Repealed by
- Press Law Repeal and Amendment Act, 1922

= Indian Press Act, 1910 =

Censorship legislation

The Indian Press Act, 1910 was legislation promulgated in British India imposing strict censorship on all kinds of publications.

The measure was brought into effect to curtail the influence of Indian vernacular and English language in promoting support for what was considered radical Indian nationalism. It followed in the wake of two decades of increasing influence of journals such as Kesari in Western India, publications such as Jugantar and Bande Mataram in Bengal, and similar journals emerging in the United Provinces. These were deemed to influence a surge in nationalist violence and revolutionary terrorism against interests and officials of the Raj in India, particularly in Maharashtra and in Bengal. A widespread influence was noted amongst the general population which drew a large proportion population of youth towards the ideology of radical nationalists such as Bal Gangadhar Tilak and Aurobindo Ghosh, and towards secret revolutionary organisations such as Anushilan Samiti in Bengal and Mitra Mela in Maharashtra. This peaked in 1908, with the attempted assassination of a local judge in Bengal, and a number of assassinations of local Raj officials in Maharashtra. The aftermath of Muzaffarpur bombings saw Tilak convicted on charges of sedition, while in Bengal a large number of nationalists of the Anushilan Samiti were convicted. However, Aurobindo Ghosh had escaped conviction.

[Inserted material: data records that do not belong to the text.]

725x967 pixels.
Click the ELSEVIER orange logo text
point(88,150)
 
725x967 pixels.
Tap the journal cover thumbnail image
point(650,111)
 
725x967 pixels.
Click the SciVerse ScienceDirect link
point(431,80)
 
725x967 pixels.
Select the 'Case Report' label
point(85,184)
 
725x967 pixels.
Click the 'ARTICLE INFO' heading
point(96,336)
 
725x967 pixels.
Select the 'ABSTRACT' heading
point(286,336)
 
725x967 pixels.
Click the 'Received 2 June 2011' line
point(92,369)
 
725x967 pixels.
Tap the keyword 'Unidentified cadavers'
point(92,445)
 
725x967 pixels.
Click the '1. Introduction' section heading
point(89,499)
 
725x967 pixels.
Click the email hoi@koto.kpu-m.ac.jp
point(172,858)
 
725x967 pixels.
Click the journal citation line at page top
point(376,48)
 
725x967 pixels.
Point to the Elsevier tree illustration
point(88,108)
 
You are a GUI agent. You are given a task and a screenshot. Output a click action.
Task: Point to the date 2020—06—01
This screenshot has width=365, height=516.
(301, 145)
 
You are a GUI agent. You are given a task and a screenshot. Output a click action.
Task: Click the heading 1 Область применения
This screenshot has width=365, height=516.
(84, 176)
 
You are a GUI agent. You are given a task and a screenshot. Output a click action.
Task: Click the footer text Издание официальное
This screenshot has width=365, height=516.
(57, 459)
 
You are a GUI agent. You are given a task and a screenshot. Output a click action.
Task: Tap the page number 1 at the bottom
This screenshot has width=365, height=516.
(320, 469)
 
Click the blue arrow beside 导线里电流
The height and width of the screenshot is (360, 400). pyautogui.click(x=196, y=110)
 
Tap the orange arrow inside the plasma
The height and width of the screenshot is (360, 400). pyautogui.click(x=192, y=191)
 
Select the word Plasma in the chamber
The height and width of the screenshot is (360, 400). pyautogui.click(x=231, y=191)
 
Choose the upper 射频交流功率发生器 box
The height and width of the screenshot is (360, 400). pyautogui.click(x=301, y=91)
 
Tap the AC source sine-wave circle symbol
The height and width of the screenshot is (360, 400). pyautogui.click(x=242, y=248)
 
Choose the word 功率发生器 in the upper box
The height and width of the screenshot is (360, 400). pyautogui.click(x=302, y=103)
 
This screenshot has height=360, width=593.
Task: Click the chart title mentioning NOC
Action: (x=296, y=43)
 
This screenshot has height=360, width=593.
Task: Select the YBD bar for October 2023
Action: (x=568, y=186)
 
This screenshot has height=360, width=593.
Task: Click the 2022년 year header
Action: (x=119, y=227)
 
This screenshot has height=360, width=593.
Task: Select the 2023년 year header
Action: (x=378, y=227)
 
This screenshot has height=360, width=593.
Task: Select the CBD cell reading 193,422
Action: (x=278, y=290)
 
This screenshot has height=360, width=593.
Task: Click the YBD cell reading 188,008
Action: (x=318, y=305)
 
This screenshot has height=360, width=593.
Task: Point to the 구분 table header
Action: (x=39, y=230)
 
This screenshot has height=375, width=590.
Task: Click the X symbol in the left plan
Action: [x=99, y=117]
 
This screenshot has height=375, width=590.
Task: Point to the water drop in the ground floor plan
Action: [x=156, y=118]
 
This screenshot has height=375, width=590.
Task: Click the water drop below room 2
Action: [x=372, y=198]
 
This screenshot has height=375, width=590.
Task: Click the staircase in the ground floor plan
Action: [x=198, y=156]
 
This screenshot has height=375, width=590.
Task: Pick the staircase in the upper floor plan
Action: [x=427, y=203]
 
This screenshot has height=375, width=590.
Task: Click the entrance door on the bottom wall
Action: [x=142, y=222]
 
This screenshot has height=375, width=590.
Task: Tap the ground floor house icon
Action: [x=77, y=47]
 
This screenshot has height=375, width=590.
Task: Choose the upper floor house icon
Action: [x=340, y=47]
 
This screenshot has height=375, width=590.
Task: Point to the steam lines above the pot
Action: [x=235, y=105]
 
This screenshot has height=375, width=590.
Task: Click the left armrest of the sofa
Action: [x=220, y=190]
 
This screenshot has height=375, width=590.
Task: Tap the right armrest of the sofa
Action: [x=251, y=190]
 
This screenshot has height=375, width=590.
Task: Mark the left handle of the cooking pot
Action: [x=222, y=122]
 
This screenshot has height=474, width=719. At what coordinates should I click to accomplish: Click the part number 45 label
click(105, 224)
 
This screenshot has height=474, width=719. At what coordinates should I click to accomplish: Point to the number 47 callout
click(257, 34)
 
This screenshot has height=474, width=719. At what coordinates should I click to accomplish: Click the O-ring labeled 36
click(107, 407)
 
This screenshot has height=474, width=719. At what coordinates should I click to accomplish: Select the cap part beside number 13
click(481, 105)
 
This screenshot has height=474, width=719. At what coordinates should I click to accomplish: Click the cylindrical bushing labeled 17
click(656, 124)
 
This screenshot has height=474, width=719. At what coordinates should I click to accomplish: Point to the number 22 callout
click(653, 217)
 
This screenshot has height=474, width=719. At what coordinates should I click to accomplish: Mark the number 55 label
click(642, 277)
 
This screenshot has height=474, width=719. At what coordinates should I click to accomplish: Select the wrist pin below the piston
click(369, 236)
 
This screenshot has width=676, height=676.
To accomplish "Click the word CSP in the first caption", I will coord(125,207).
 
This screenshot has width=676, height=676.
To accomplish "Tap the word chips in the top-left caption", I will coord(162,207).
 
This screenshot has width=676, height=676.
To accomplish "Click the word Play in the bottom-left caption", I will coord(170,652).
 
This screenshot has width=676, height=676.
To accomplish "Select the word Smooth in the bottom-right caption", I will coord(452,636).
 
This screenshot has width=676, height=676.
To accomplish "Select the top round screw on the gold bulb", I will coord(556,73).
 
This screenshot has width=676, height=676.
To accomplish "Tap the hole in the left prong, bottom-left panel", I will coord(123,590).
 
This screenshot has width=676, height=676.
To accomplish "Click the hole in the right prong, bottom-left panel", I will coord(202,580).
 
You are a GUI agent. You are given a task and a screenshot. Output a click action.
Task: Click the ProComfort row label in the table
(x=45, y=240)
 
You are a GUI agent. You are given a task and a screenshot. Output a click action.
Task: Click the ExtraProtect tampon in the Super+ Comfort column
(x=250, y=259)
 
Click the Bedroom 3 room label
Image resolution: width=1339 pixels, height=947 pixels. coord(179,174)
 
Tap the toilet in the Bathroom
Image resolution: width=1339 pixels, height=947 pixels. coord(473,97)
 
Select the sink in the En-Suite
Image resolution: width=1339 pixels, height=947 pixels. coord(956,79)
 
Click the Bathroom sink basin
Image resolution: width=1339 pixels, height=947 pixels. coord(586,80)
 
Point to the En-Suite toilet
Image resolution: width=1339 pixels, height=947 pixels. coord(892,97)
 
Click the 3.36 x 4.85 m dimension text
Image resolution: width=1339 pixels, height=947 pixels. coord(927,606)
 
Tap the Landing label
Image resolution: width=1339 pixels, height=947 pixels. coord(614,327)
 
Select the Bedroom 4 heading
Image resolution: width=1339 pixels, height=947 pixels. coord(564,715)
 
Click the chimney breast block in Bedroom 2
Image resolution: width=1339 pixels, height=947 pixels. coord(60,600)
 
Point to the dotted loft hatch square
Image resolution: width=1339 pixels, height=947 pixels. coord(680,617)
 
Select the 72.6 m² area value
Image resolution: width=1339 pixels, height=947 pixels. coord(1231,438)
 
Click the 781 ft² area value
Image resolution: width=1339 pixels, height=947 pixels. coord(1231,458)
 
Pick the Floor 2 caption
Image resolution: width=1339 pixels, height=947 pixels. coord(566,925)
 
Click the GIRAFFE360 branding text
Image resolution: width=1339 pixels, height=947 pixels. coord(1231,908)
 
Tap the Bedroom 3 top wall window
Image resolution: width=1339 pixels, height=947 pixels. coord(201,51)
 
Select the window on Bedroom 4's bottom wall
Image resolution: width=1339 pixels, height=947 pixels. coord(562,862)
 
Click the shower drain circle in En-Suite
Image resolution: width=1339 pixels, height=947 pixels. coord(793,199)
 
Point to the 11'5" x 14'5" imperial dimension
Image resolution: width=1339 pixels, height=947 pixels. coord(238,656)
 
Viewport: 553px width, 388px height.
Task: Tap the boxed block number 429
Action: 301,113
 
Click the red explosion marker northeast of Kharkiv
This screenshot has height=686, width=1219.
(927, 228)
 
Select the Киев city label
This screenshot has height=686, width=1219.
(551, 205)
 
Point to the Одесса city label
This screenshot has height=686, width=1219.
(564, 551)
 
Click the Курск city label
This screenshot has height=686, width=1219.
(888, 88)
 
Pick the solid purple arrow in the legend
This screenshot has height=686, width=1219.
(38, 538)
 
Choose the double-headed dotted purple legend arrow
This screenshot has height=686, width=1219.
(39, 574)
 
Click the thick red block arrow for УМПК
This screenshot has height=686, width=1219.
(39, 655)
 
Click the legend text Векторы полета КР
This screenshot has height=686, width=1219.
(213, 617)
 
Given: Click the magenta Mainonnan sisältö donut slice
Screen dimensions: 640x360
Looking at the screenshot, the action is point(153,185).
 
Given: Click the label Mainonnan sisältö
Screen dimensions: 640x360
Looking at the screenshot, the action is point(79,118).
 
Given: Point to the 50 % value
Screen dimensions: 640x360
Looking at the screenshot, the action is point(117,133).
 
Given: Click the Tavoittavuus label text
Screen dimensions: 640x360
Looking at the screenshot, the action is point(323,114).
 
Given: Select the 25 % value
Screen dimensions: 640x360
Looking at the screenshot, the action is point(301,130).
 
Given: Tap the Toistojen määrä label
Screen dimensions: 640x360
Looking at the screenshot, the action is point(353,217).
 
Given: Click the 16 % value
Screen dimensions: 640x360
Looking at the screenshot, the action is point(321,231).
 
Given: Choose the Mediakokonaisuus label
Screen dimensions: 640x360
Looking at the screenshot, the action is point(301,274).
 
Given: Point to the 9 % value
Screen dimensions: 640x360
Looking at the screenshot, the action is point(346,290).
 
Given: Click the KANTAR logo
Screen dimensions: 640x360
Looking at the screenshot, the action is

With defiant messages from journals such as Jugantar, the provisions of the Vernacular Press Act, 1878 were revived. Herbert Hope Risley, in 1907, declared, "We are overwhelmed with a mass of heterogeneous material, some of it misguided, some of it frankly seditious" in response to a deluge of imagery associated with the Cow Protection Movement. These concerns led him to draft the major substance of the Indian Press Act, 1910.

==Provisions==
The main instruments of control imposed by the Indian Press Act, 1910 were financial securities which were vulnerable to confiscation in the event of any breach of the exceptionally wide provisions of the legislation. Proprietors being obliged to deposit 500 to 5000 Rupees as the Magistrate saw fit. Customs and postal officers were given authority to detain and examine suspected matter, and local governments were authorised to declare forfeit any newspaper, book, or document, or empower the police to search and seize the same.

The bill defined press offences as attempts to incite murder or anarchical outrages, to tamper with the loyalty of the Army or the Navy, to excite racial, class and religious animosity and hatred and contempt of the Government or a native prince, to incite criminal intimidation and interference with law and order, and to intimidate public servants with threats of injury.